Required work - Retype each of the following items character for character, with no changes.

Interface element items
..........

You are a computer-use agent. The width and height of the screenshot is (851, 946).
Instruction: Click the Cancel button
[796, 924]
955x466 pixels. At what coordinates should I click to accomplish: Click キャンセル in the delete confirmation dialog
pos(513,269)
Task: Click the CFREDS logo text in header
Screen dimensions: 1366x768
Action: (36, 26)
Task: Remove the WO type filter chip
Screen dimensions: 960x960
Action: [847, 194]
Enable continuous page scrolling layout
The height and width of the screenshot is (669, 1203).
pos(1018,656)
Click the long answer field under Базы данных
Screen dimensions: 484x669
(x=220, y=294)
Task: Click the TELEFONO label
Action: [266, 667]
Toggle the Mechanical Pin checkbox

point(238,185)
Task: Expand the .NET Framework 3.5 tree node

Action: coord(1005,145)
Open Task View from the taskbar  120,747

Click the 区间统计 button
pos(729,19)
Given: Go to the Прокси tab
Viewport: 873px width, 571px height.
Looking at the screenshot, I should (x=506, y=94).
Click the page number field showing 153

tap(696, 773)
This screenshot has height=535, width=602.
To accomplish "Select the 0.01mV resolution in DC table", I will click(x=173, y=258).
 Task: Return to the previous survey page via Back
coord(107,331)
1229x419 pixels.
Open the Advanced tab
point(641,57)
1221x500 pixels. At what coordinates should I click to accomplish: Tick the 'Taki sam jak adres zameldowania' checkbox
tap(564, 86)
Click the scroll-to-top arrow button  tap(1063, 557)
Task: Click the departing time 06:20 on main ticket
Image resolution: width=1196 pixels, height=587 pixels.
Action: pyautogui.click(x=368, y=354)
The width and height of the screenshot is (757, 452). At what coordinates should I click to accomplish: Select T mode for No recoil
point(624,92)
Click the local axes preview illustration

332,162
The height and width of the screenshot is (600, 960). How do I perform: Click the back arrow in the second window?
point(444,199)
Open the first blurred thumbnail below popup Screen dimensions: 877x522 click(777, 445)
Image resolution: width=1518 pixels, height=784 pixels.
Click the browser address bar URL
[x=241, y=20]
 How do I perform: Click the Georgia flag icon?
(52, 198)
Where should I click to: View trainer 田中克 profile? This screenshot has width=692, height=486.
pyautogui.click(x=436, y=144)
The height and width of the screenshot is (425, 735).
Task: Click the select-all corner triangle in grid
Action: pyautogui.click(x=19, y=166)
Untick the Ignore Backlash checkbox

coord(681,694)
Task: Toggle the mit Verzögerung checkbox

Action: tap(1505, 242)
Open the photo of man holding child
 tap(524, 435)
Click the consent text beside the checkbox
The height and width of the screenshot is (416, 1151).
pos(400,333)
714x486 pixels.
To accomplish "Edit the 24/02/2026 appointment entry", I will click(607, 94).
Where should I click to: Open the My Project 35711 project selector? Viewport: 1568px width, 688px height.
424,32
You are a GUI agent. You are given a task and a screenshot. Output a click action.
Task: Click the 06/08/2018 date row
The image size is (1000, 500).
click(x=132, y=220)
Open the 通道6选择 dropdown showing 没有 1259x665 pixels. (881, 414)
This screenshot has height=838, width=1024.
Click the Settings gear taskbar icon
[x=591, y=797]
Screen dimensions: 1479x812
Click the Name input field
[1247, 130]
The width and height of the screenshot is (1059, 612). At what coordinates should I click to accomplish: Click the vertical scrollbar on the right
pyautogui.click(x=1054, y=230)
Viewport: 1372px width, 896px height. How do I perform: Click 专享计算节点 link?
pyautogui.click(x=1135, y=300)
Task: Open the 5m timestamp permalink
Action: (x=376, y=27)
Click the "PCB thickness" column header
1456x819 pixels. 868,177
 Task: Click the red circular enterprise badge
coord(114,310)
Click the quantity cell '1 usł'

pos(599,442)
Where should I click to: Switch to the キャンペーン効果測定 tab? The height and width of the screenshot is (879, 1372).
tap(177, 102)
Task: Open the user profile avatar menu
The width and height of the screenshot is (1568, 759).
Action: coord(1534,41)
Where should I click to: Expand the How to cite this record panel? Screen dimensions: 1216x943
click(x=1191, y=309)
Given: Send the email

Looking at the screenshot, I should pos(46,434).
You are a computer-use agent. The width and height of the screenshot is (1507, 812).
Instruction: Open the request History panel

..........

Result of this task -
You are a computer-use agent. The width and height of the screenshot is (851, 946).
Instruction: Click the Cancel button
[796, 924]
955x466 pixels. At what coordinates should I click to accomplish: Click キャンセル in the delete confirmation dialog
pos(513,269)
Task: Click the CFREDS logo text in header
Screen dimensions: 1366x768
Action: (36, 26)
Task: Remove the WO type filter chip
Screen dimensions: 960x960
Action: [847, 194]
Enable continuous page scrolling layout
The height and width of the screenshot is (669, 1203).
pos(1018,656)
Click the long answer field under Базы данных
Screen dimensions: 484x669
(x=220, y=294)
Task: Click the TELEFONO label
Action: [266, 667]
Toggle the Mechanical Pin checkbox

point(238,185)
Task: Expand the .NET Framework 3.5 tree node

Action: coord(1005,145)
Open Task View from the taskbar  120,747

Click the 区间统计 button
pos(729,19)
Given: Go to the Прокси tab
Viewport: 873px width, 571px height.
Looking at the screenshot, I should (x=506, y=94).
Click the page number field showing 153

tap(696, 773)
This screenshot has height=535, width=602.
To accomplish "Select the 0.01mV resolution in DC table", I will click(x=173, y=258).
 Task: Return to the previous survey page via Back
coord(107,331)
1229x419 pixels.
Open the Advanced tab
point(641,57)
1221x500 pixels. At what coordinates should I click to accomplish: Tick the 'Taki sam jak adres zameldowania' checkbox
tap(564, 86)
Click the scroll-to-top arrow button  tap(1063, 557)
Task: Click the departing time 06:20 on main ticket
Image resolution: width=1196 pixels, height=587 pixels.
Action: pyautogui.click(x=368, y=354)
The width and height of the screenshot is (757, 452). At what coordinates should I click to accomplish: Select T mode for No recoil
point(624,92)
Click the local axes preview illustration

332,162
The height and width of the screenshot is (600, 960). How do I perform: Click the back arrow in the second window?
point(444,199)
Open the first blurred thumbnail below popup Screen dimensions: 877x522 click(777, 445)
Image resolution: width=1518 pixels, height=784 pixels.
Click the browser address bar URL
[x=241, y=20]
 How do I perform: Click the Georgia flag icon?
(52, 198)
Where should I click to: View trainer 田中克 profile? This screenshot has width=692, height=486.
pyautogui.click(x=436, y=144)
The height and width of the screenshot is (425, 735).
Task: Click the select-all corner triangle in grid
Action: pyautogui.click(x=19, y=166)
Untick the Ignore Backlash checkbox

coord(681,694)
Task: Toggle the mit Verzögerung checkbox

Action: tap(1505, 242)
Open the photo of man holding child
 tap(524, 435)
Click the consent text beside the checkbox
The height and width of the screenshot is (416, 1151).
pos(400,333)
714x486 pixels.
To accomplish "Edit the 24/02/2026 appointment entry", I will click(607, 94).
Where should I click to: Open the My Project 35711 project selector? Viewport: 1568px width, 688px height.
424,32
You are a GUI agent. You are given a task and a screenshot. Output a click action.
Task: Click the 06/08/2018 date row
The image size is (1000, 500).
click(x=132, y=220)
Open the 通道6选择 dropdown showing 没有 1259x665 pixels. (881, 414)
This screenshot has height=838, width=1024.
Click the Settings gear taskbar icon
[x=591, y=797]
Screen dimensions: 1479x812
Click the Name input field
[1247, 130]
The width and height of the screenshot is (1059, 612). At what coordinates should I click to accomplish: Click the vertical scrollbar on the right
pyautogui.click(x=1054, y=230)
Viewport: 1372px width, 896px height. How do I perform: Click 专享计算节点 link?
pyautogui.click(x=1135, y=300)
Task: Open the 5m timestamp permalink
Action: (x=376, y=27)
Click the "PCB thickness" column header
1456x819 pixels. 868,177
 Task: Click the red circular enterprise badge
coord(114,310)
Click the quantity cell '1 usł'

pos(599,442)
Where should I click to: Switch to the キャンペーン効果測定 tab? The height and width of the screenshot is (879, 1372).
tap(177, 102)
Task: Open the user profile avatar menu
The width and height of the screenshot is (1568, 759).
Action: coord(1534,41)
Where should I click to: Expand the How to cite this record panel? Screen dimensions: 1216x943
click(x=1191, y=309)
Given: Send the email

Looking at the screenshot, I should pos(46,434).
You are a computer-use agent. The width and height of the screenshot is (1507, 812).
Instruction: Open the request History panel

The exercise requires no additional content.